**How to complete this task**
Each line of the material below with the word "width" is to be reported.

- Opening Delimiter -

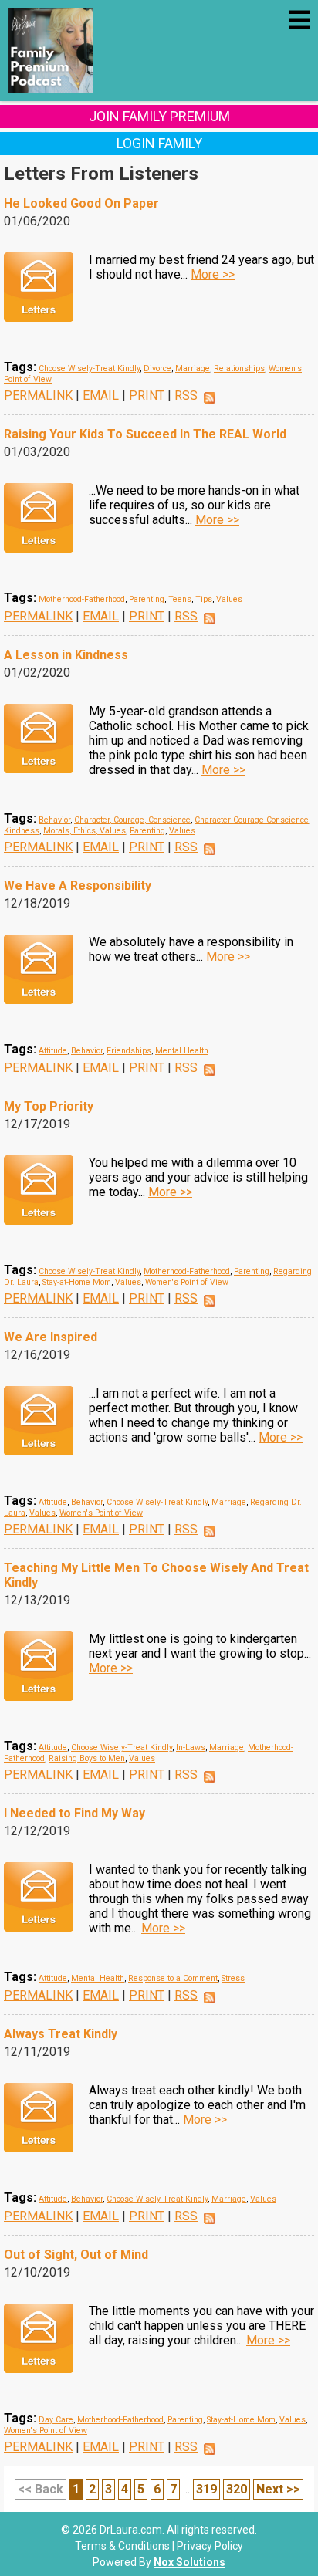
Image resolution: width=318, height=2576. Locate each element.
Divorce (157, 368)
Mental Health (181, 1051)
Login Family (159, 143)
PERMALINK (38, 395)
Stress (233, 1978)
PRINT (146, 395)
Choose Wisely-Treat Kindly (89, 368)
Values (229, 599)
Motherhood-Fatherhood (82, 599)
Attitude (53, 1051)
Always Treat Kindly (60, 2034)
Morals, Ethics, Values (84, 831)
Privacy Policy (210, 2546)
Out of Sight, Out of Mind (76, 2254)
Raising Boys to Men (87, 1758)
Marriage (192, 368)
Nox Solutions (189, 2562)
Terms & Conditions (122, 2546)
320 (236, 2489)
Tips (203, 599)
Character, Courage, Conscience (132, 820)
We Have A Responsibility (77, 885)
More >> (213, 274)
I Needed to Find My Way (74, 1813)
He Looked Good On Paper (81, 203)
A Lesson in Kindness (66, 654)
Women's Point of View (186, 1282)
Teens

- Closing Delimiter -
- Opening Delimiter -

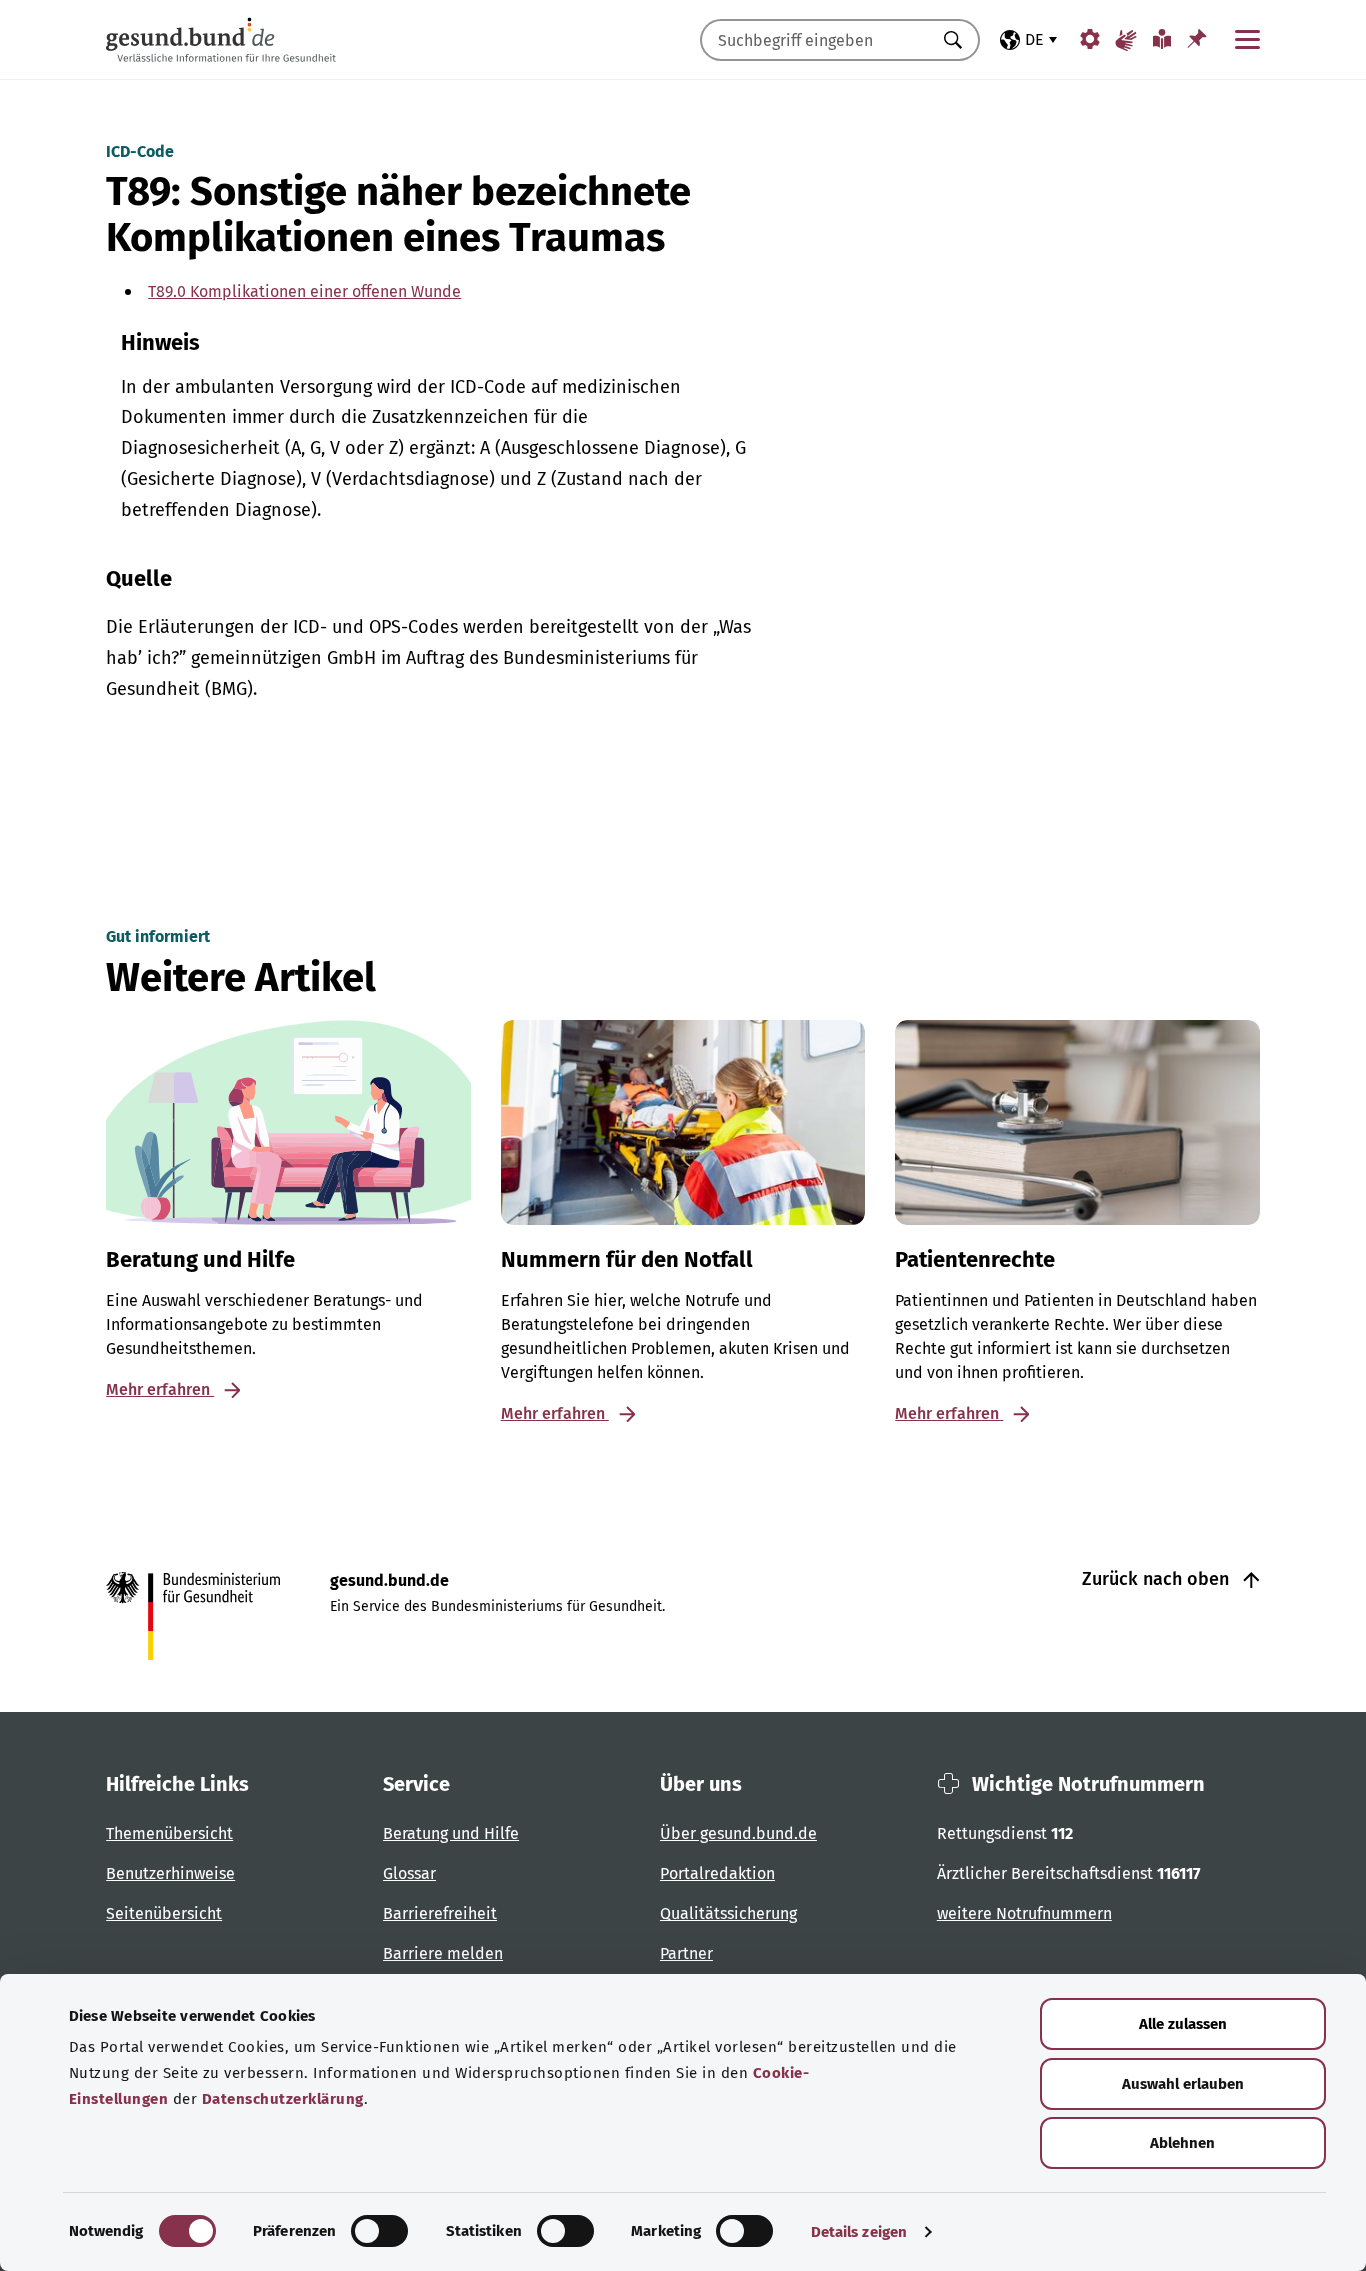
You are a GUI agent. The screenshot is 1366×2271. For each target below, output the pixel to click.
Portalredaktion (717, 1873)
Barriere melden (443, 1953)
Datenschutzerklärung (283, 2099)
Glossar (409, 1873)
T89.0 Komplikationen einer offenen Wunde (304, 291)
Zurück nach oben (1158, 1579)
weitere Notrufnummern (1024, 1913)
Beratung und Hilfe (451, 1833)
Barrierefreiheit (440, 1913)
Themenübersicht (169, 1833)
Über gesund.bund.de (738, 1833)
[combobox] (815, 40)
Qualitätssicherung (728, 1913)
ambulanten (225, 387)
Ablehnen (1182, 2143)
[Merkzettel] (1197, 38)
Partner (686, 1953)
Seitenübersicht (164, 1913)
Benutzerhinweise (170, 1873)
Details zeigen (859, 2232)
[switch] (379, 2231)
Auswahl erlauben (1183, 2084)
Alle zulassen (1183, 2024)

- Closing Delimiter -
- Opening Delimiter -

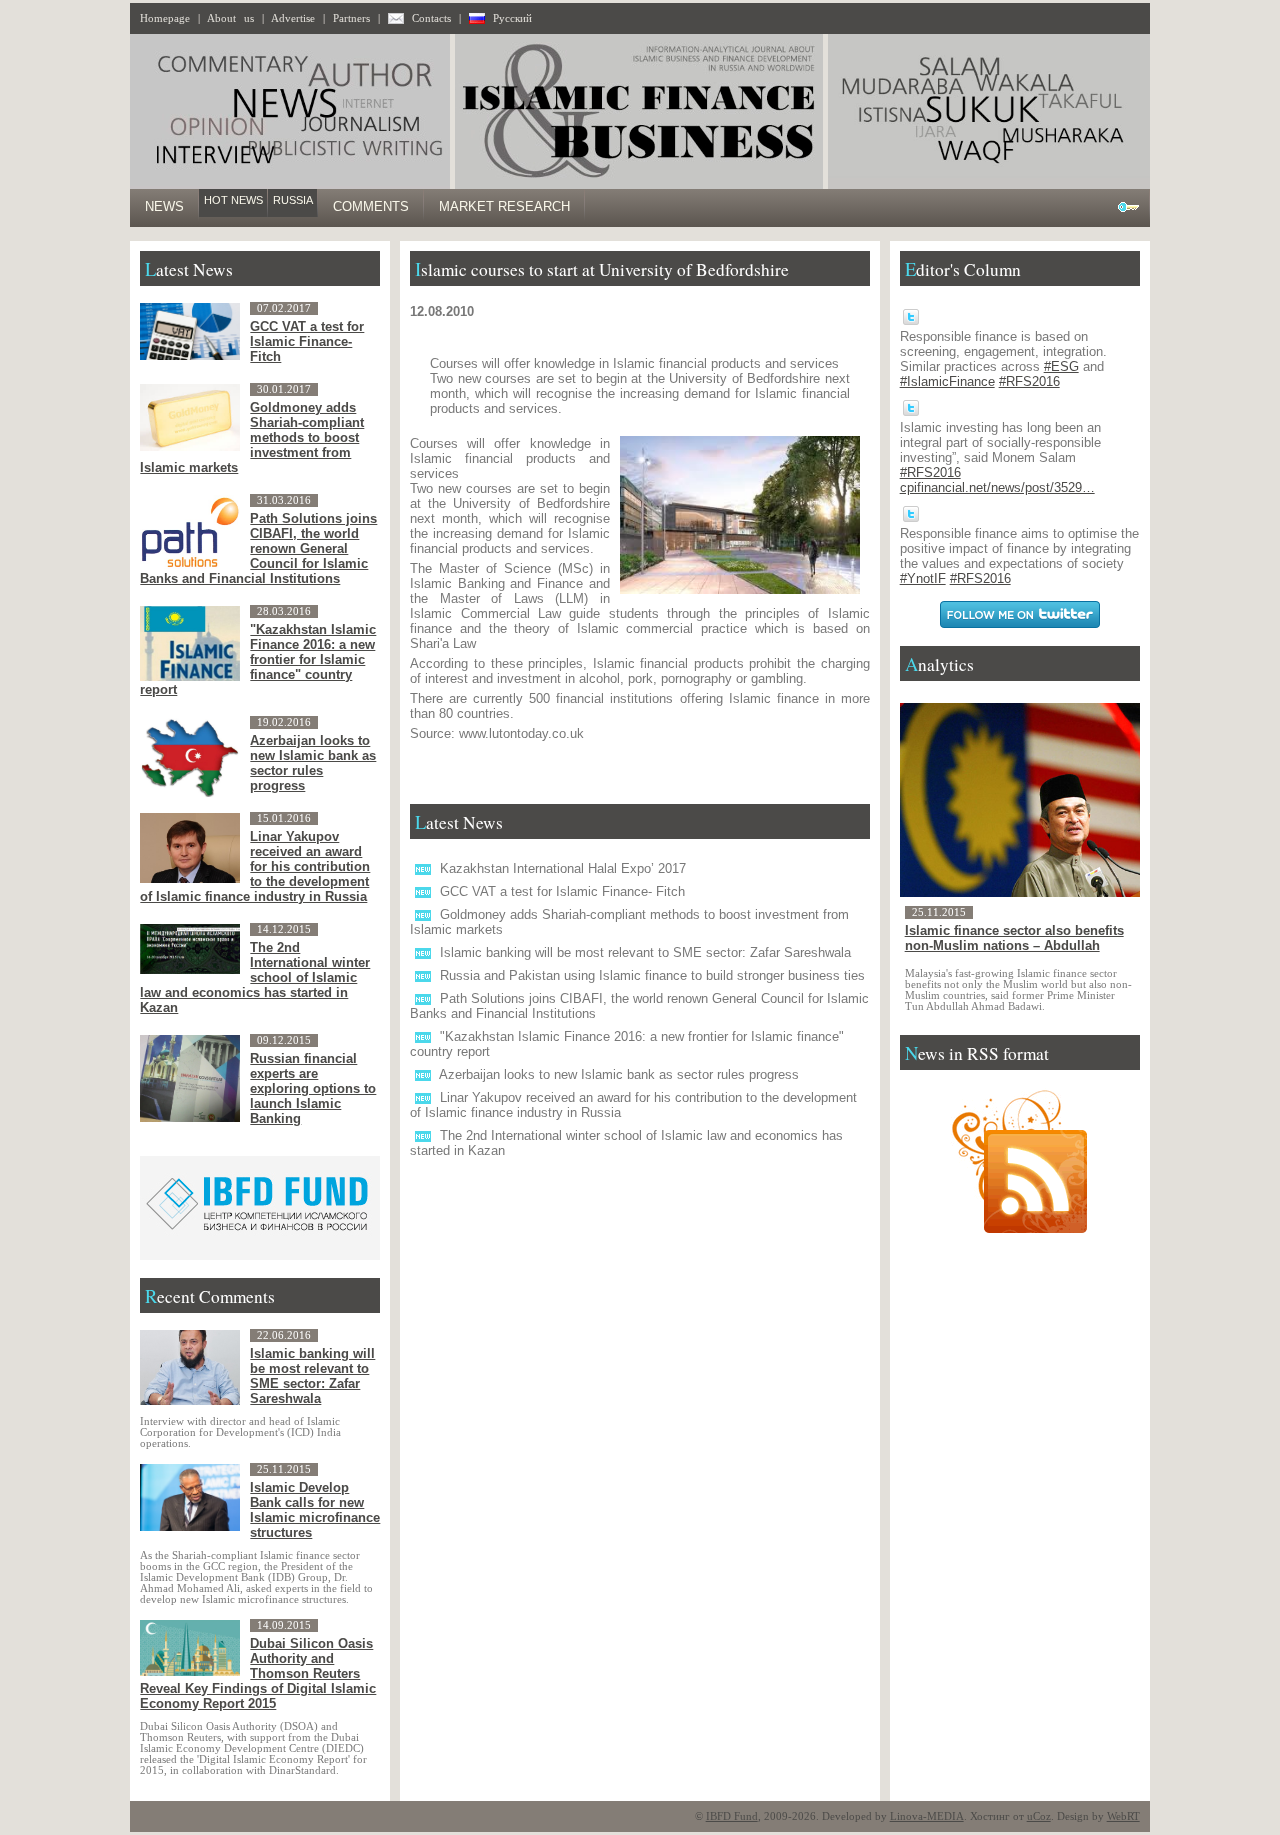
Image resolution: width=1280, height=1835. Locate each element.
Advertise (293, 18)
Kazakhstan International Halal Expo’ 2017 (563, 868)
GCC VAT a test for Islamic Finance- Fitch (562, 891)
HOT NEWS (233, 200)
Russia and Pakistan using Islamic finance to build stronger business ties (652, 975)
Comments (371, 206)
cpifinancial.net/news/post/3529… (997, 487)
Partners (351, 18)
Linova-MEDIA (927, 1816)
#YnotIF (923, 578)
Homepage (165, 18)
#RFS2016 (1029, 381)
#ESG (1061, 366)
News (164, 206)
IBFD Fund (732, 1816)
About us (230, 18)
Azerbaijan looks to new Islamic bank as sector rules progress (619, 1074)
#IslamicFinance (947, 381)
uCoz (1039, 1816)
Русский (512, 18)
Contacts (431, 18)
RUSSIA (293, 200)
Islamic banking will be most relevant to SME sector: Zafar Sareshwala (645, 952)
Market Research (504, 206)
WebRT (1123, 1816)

- Closing Delimiter -

**Solution**
Image resolution: width=318, height=2576. Locate each element.
Image resolution: width=1280, height=1835. Locate each element.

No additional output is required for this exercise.